Research Summary: CCR2 Defines a Distinct Population of NK Cells and Mediates Their Migration during Influenza Virus Infection in Mice


Natural killer (NK) cells are innate lymphocytes that play an important role in control of viral infections. We recently showed that intranasal infection of mice with influenza virus induced the accumulation of NK cells in the airways. NK cells however did not proliferate in the airways or in the draining lymph node, but in the bone marrow mainly. As also monocyte-precursors undergo vigorous proliferation in the bone marrow (BM) during infections and then egress CCR2-dependently, we decided to determine the role of CCR2 in NK cell migration during intranasal influenza virus infection.
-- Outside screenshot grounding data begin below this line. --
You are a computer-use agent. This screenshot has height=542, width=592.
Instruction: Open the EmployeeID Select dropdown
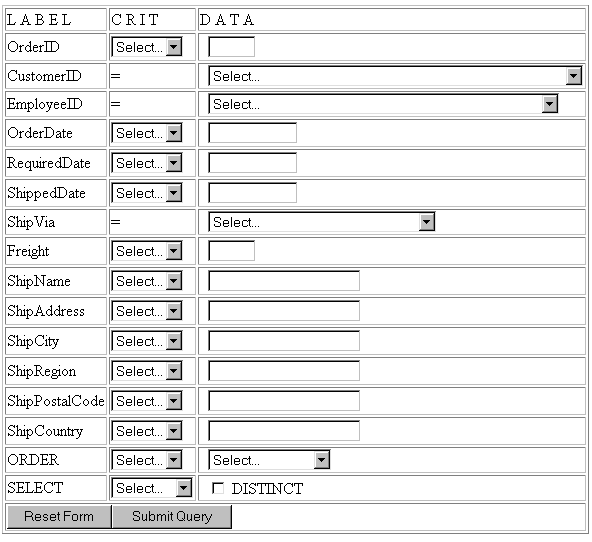point(383,104)
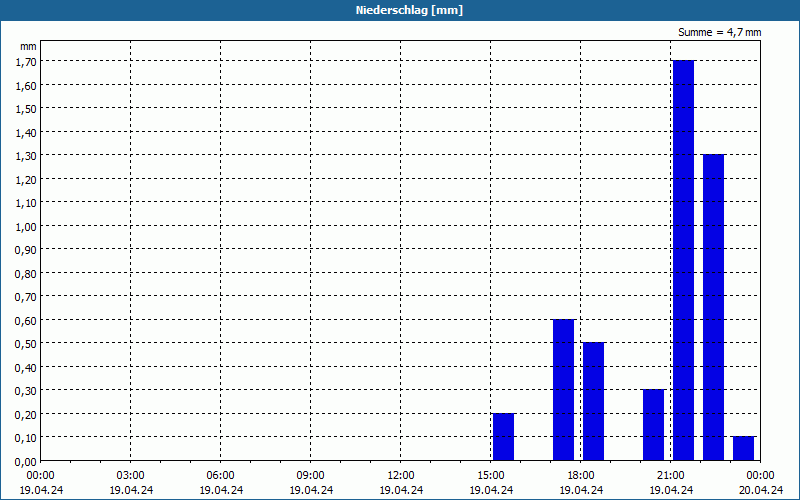Click the Summe = 4,7 mm label
The height and width of the screenshot is (500, 800).
(x=719, y=32)
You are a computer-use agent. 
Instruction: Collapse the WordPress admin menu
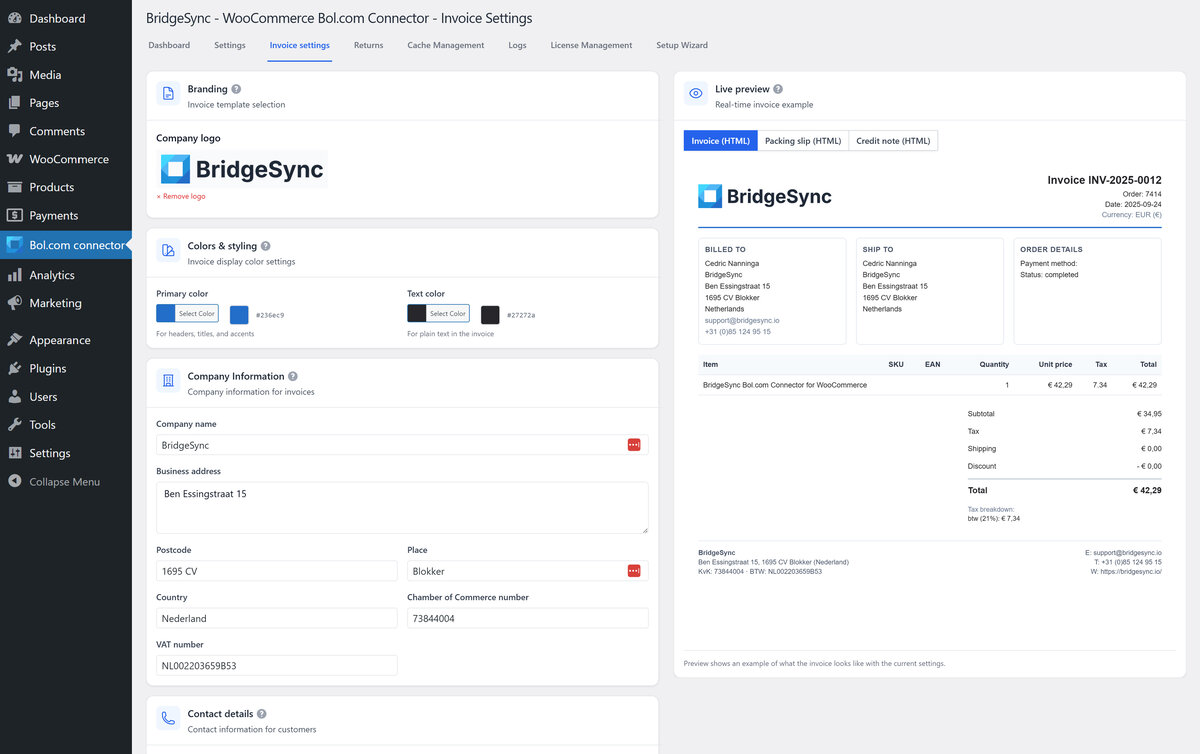64,481
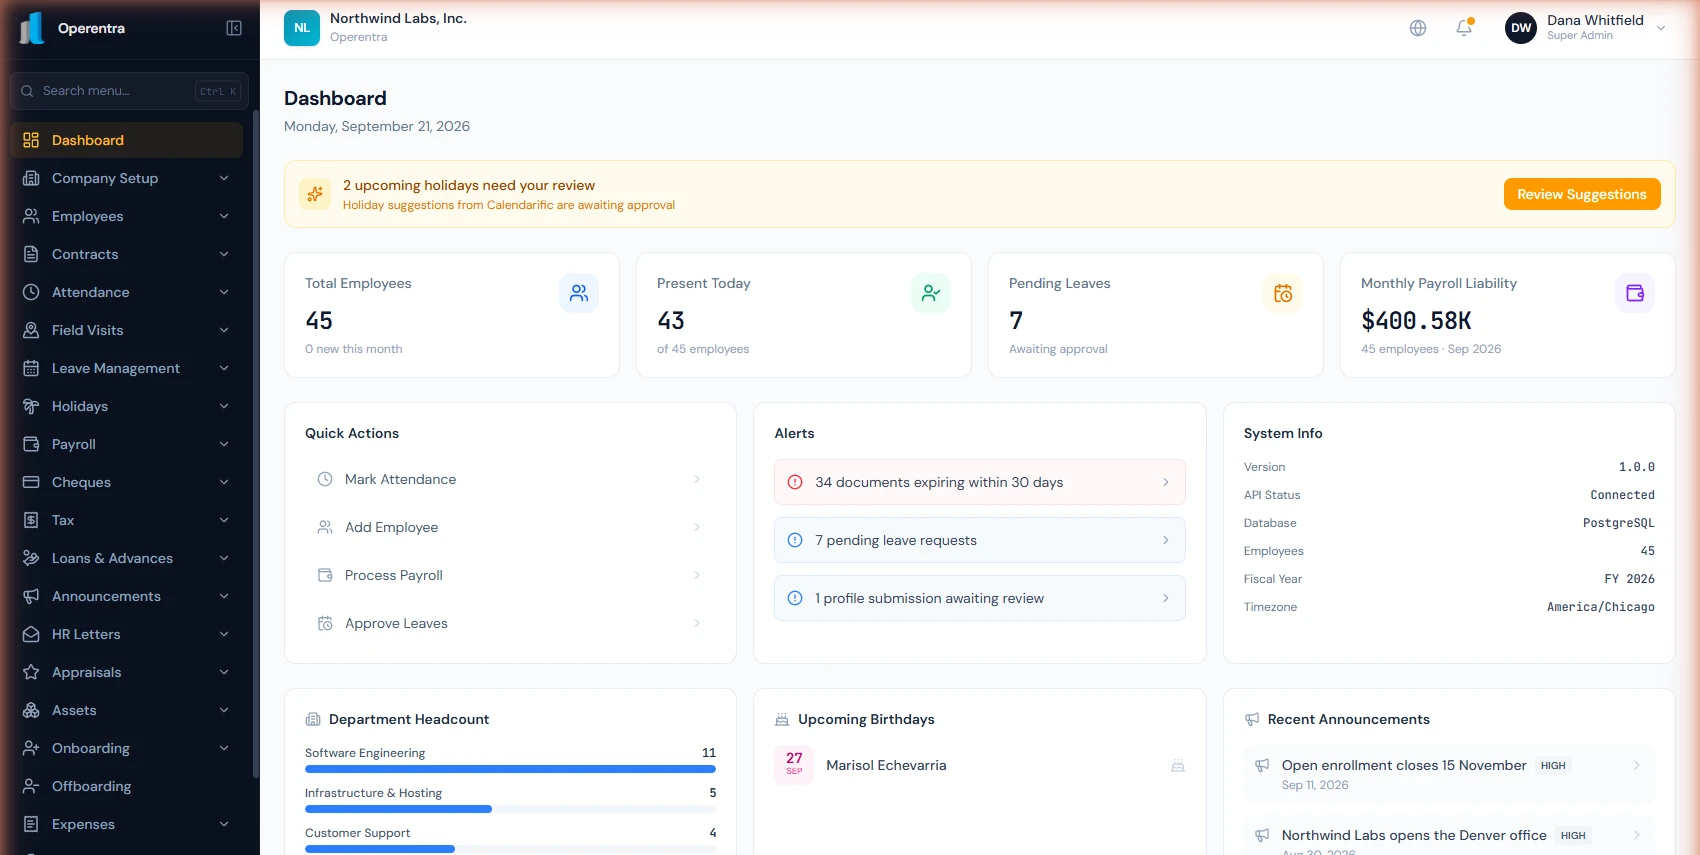Expand Leave Management chevron
Viewport: 1700px width, 855px height.
(224, 368)
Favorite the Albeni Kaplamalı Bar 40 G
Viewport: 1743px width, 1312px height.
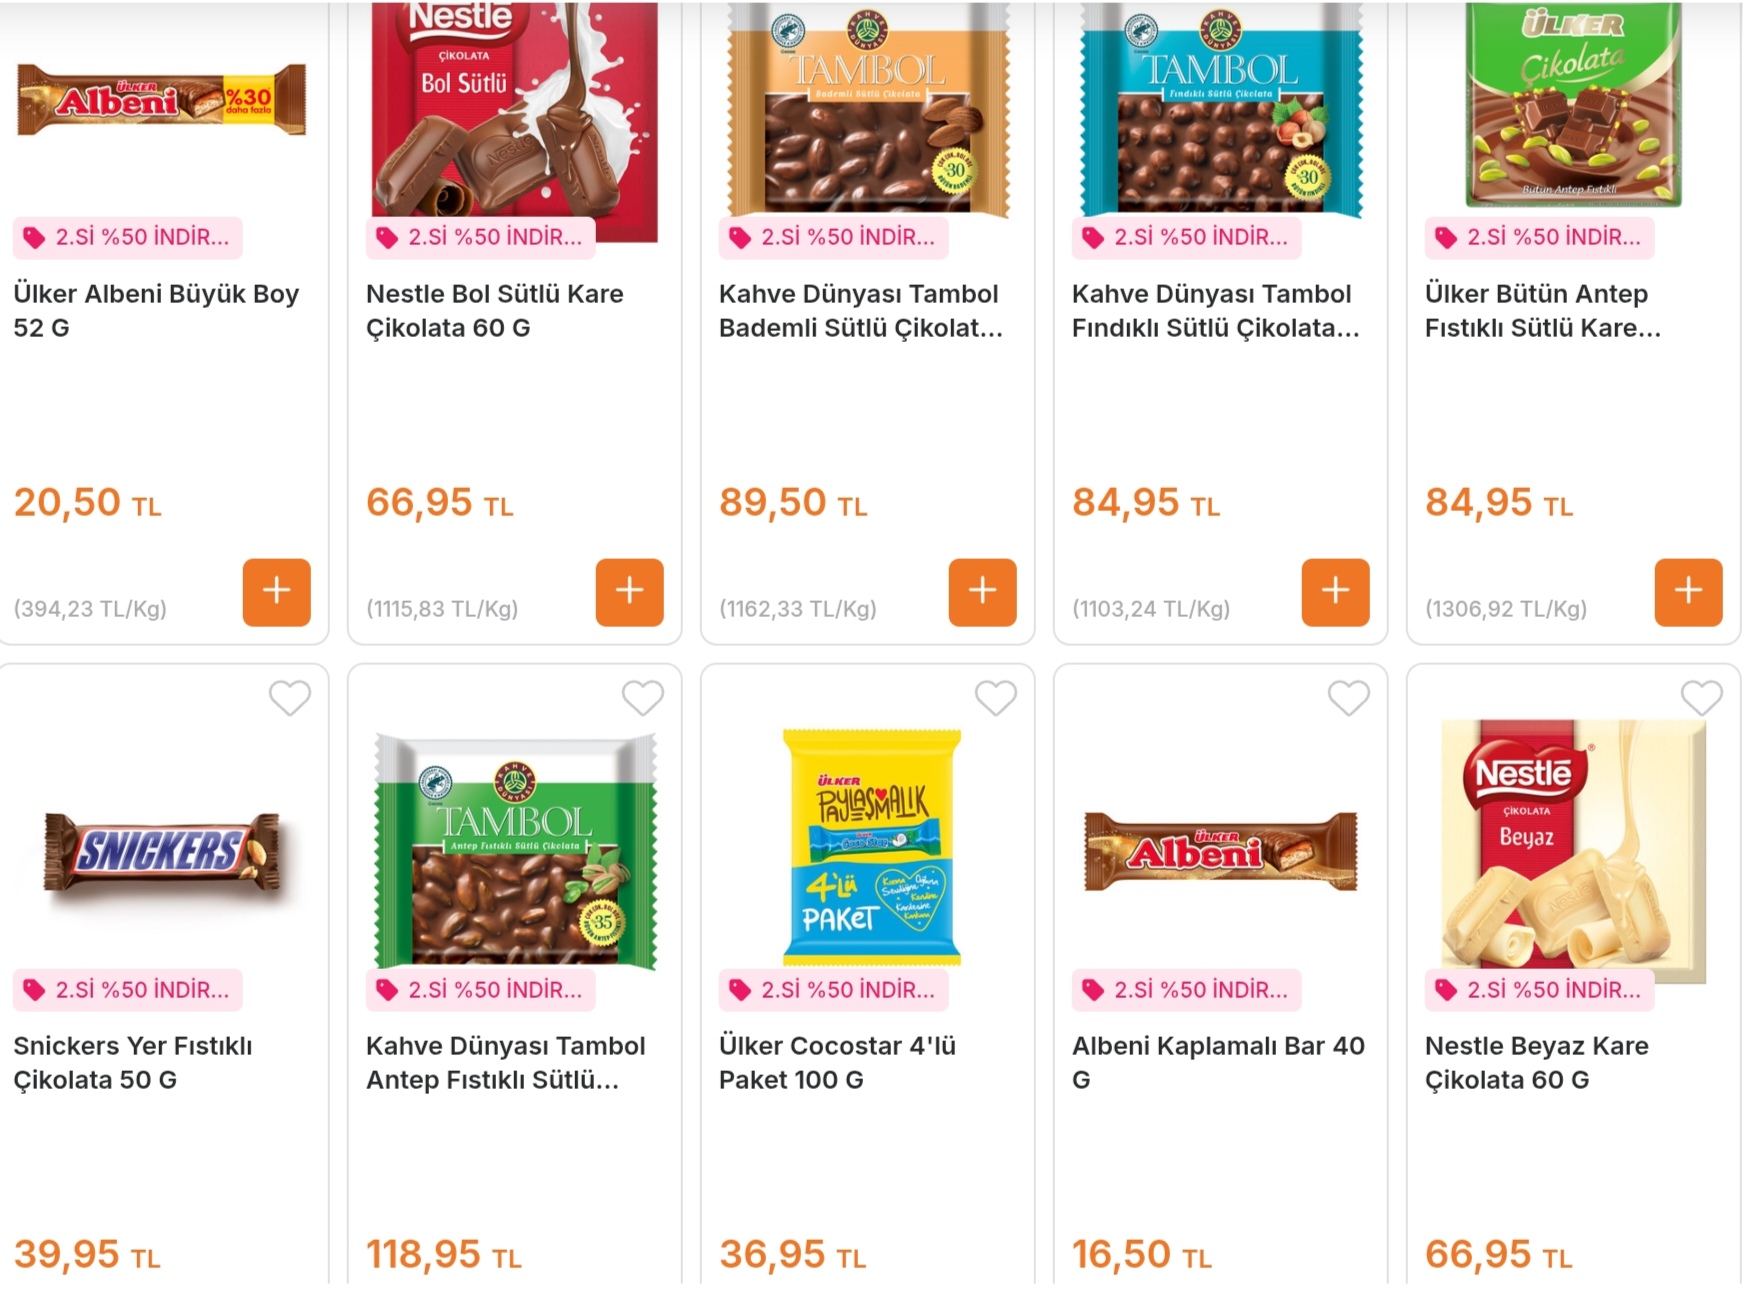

We show that a unique population of NK cells in the BM expressed CCR2 and that monocyte chemotactic protein-1 (MCP-1), one of the CCR2 ligands, was produced in the airways of influenza virus infected mice. Analysis of BM chimeric mice reconstituted with a mix of wild-type (wt) and CCR2-deficient BM cells showed that upon influenza virus infection, a significantly lower proportion of CCR2-deficient than wt NK cells was recovered from the bronchoalveolar lavage (BAL). Taken together, our data demonstrate that during influenza virus infection a proportion of NK cells migrate in a CCR2-dependent fashion.


Publisher: Public Library of Science

Date Published: 13-December-2012

Author(s): van Helden M., Zaiss D., Sijts A.